The appellant has succeeded on the ground that the order was invalid. This ground was not raised at the leave stage and indeed was not argued before the Judge. In these circumstances, an order nisi should be made that each party should bear his or her own costs in the appeal to this Court (including the leave application) and in the proceedings in the court below. Any party wishing to contend for a different order should lodge written submissions within 21 days.

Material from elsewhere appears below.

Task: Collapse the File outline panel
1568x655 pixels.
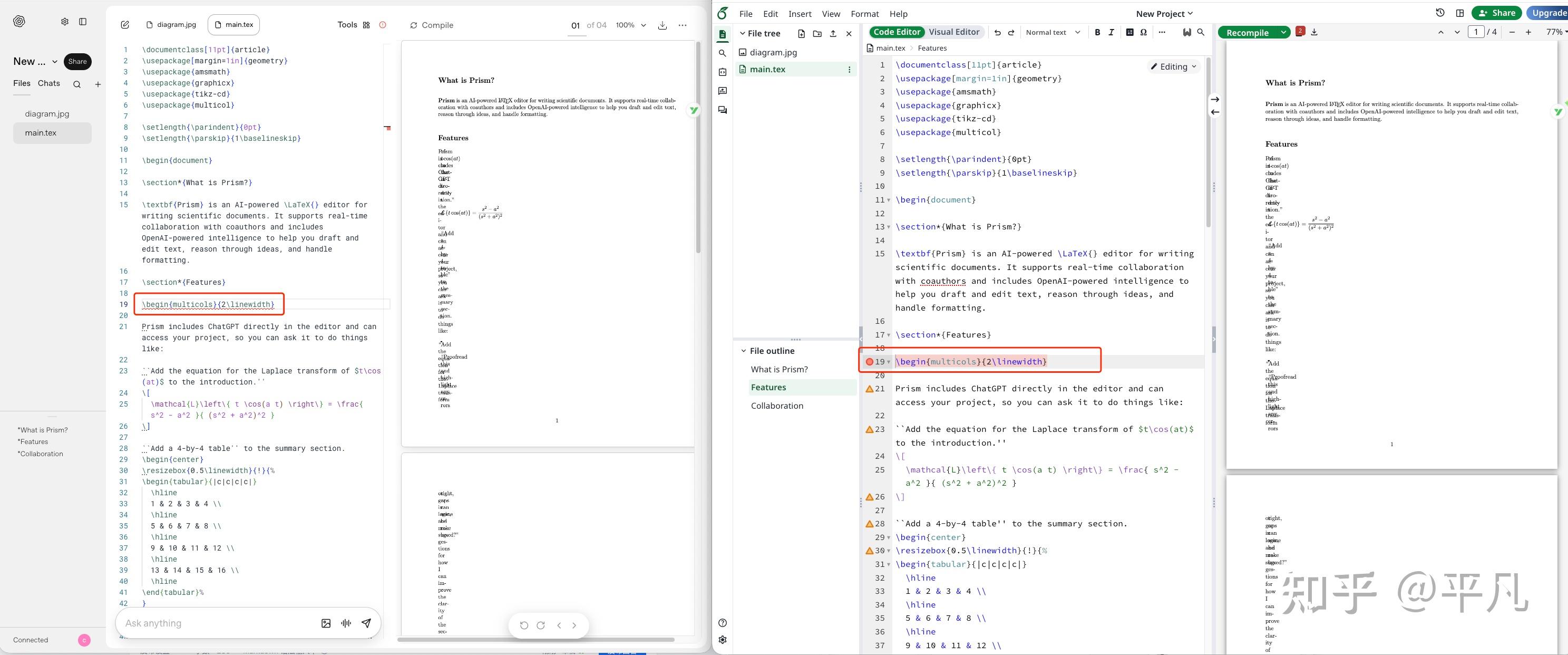Action: pyautogui.click(x=743, y=351)
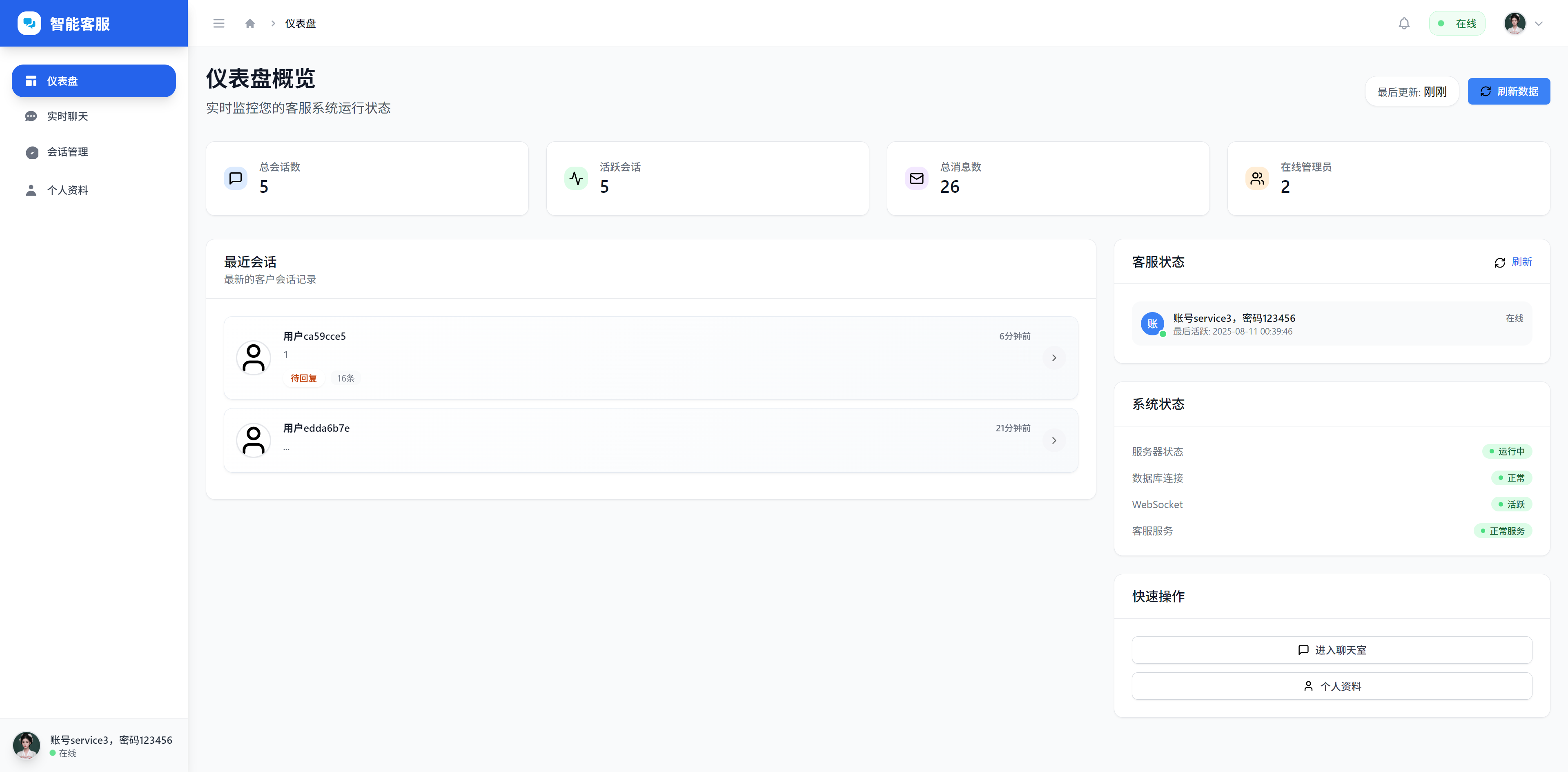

Justice Bokhary PJ and Justice Chan PJ
Corruption is indisputably a grave threat to the well-being of any society. And experience teaches that the detection and proof of corruption present particular, if not unique, difficulties. They call for special powers, which we prefer to think of as remedies in the armamentarium of the law rather than as weapons in its armoury. These remedies can have side-effects. They can impact strongly not only on the rights of suspects but also on the rights of non-suspects whose assistance the authorities desire and require. It is necessary therefore that the law – and how the courts administer the law – maintain an appropriate balance between those individual rights and the public interest in the detection and proof of corruption. Being called upon to assist in these matters under special investigative powers can be a heavy burden to non-suspects. But provided that it stops short of being oppressive, such a burden is no more than the price that people can properly be called upon to pay for the benefit of living in a society that manages to keep corruption in check.
In our view, the judgment of the Chief Justice, with which we agree, achieves an appropriate balance between those rights and that interest while arriving at the just and proper result in this appeal.
Justice Ribeiro PJ
I agree with the judgment of the Chief Justice.
Lord Millett NPJ
I agree with the judgment of the Chief Justice.
Chief Justice Li
The Court unanimously allows the appeal and sets aside the ex parte Order, the Notice and its service on the appellant. The Court makes the order concerning the inspection of documents under r 72(1)(c) of the Hong Kong Court of Final Appeal Rules set out in the penultimate paragraph of my judgment. And the Court makes the costs order nisi and gives the direction set out in the concluding paragraph of my judgment.
Gerard McCoy SC and Steven Kwan (instructed by Messrs Iu, Lai & Li) for the appellant.
Kevin P Zervos SC, Alex Lee and Maggie Yang (of the Department of Justice) for the respondent.